EdFringe Review: E15 ★★★★





E15 ★★★★
Edinburgh Summerhall (Venue 26c)
Until Saturday 27th August 2016

“We’re here to protest every Saturday” they say as the audience take to their seats. Surely there is no need to protest. We remember that, when the estates full of social housing were cleared around the site of the London Olympics, the housing would be released to those that were displaced once the event was over. This show has the hard -hitting facts about what happens when greed is more important than need.

The story begins with a 17 year old girl who becomes pregnant and is then thrown out of her home. She goes to the council for accommodation but is turned away as she is under 18. Her only option is to sleep on the night buses. Eventually she turns 18 and is offered a place in the mother and baby unit at Focus in E15. This is a supported place in which the landlord receives an additional payment in order to provide a case worker who supports the young mother. The trouble is that the council cut that funding, resulting in the landlord serving eviction notices on the girls in the unit.

If you add this tale to a background of bedroom tax, the right-to-buy council homes and landlords mopping up housing stock as buy-to-lets and you have a housing crisis. This tale raises an eye-brow by highlighting how homes are being cleared from their current social housing tenants and boarded up. In other words, the show proposes, it isn’t so much a lack of housing stock but that the housing stock is left empty. This then leads to ridiculous numbers of people being sent to housing miles away from home. Is Manchester a place to send a mum if her support network is in London?
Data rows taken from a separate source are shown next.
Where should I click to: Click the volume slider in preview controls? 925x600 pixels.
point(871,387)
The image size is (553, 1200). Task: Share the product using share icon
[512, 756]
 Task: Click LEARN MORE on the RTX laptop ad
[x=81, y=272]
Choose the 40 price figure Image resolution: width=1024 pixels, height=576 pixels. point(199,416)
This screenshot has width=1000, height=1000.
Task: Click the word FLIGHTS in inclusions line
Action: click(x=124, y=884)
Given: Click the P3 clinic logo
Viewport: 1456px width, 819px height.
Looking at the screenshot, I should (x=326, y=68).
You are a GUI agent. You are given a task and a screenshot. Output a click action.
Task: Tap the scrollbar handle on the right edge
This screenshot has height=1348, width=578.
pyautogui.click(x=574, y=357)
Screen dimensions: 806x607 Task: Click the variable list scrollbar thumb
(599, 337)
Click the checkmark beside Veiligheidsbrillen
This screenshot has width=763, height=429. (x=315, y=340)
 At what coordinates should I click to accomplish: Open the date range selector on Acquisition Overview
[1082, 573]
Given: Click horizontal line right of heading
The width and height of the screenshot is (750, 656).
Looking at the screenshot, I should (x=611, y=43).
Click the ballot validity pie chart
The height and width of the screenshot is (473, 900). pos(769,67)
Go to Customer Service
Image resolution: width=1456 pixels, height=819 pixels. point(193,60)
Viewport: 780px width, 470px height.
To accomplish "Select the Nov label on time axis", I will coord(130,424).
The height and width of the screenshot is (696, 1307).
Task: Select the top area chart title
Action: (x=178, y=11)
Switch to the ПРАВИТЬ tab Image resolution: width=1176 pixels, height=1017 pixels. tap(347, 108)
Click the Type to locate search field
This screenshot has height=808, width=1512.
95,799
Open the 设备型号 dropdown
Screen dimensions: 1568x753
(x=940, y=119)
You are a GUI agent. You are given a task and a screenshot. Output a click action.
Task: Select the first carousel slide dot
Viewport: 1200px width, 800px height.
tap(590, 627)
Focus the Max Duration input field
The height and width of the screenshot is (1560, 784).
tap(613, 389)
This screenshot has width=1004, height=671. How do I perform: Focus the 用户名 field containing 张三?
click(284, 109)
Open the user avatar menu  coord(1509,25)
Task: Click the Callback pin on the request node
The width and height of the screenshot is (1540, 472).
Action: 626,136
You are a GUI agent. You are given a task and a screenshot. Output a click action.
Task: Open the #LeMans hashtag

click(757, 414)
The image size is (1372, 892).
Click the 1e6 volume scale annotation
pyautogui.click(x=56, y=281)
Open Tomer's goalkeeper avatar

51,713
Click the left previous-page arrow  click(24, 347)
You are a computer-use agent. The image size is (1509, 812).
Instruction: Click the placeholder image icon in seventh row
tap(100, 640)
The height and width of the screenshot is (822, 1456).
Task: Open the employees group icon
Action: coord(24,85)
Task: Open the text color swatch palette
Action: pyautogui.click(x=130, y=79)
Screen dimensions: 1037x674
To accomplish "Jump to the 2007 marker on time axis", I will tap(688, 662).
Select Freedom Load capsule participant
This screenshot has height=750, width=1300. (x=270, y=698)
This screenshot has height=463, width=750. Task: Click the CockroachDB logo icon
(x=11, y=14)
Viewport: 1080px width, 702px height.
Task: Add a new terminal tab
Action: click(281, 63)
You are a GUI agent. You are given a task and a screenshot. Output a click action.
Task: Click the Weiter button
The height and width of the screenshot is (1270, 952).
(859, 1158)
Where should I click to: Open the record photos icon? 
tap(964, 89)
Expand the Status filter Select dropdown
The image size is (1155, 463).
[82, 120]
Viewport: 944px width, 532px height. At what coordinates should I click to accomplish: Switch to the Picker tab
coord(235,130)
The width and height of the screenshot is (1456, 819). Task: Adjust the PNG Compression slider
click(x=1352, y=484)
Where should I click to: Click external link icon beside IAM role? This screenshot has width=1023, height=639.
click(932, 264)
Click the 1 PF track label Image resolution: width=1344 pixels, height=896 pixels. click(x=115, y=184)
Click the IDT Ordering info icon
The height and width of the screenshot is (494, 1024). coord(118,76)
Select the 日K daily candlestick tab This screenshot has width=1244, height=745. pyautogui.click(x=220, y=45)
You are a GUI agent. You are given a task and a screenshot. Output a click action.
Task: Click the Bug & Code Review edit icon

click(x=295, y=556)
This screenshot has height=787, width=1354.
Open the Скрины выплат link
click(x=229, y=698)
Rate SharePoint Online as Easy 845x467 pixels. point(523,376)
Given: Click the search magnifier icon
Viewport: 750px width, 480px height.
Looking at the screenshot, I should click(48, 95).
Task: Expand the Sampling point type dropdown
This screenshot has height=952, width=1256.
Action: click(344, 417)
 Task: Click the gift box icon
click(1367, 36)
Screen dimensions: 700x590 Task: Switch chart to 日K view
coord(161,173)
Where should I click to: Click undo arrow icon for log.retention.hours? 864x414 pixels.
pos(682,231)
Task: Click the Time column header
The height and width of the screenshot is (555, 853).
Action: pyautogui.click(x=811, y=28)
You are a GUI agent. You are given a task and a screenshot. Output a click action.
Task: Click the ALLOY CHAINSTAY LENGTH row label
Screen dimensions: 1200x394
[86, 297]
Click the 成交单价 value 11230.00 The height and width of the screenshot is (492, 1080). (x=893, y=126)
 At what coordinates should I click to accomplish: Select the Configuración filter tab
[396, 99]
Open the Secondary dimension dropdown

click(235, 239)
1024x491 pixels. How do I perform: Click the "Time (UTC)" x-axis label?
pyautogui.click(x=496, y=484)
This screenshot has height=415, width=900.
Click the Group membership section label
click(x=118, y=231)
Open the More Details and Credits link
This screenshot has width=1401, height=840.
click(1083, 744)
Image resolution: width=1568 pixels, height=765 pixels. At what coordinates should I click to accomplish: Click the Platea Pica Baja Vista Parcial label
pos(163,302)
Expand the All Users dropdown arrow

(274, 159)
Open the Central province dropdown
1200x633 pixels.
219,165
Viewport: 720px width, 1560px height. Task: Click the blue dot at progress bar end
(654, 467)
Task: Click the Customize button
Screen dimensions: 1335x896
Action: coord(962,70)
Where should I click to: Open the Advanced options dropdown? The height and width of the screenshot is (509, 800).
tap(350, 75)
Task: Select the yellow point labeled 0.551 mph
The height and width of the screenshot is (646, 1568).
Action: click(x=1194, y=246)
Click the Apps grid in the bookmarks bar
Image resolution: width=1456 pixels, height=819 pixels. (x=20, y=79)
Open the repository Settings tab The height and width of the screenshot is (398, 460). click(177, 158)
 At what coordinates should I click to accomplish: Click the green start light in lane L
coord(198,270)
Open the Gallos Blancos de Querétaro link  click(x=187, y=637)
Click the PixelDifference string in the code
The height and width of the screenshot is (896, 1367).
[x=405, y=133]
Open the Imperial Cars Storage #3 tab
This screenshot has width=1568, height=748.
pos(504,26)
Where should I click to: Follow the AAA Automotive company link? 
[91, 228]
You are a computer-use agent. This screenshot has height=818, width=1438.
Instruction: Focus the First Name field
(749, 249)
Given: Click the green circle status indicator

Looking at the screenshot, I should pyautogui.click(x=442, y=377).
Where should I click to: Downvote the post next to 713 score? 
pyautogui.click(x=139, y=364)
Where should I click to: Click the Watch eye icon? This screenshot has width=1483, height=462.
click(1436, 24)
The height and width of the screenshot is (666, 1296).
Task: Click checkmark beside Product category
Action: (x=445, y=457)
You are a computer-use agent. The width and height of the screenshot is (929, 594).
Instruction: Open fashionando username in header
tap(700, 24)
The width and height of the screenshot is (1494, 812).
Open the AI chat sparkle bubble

The play follows the story of the 29 mothers from the unit in E15 as they protest and gain in confidence. It looks at how the system handled them and is ultimately a powerful tool to open the eyes of the audience. After all, how much could we all lose before we too are homeless?

E15 discusses a number of hard hitting issues but it isn’t party political. It doesn’t ask for sympathy but rather for action. The vehicle of the young girls is merely a telescope through which the bigger picture is exposed. It is shocking but it to be congratulated for not going for any cheap shots. It is an incredible bit of drama that deserves bigger exposure. It is the sort of performance by a great ensemble of actors that should be picked up by TV.

Drama is a perfect vehicle for social action when handled like this.  Lung Theatre has produced a fabulous piece of raw kitchen sink drama. It is difficult not to be moved and demand action.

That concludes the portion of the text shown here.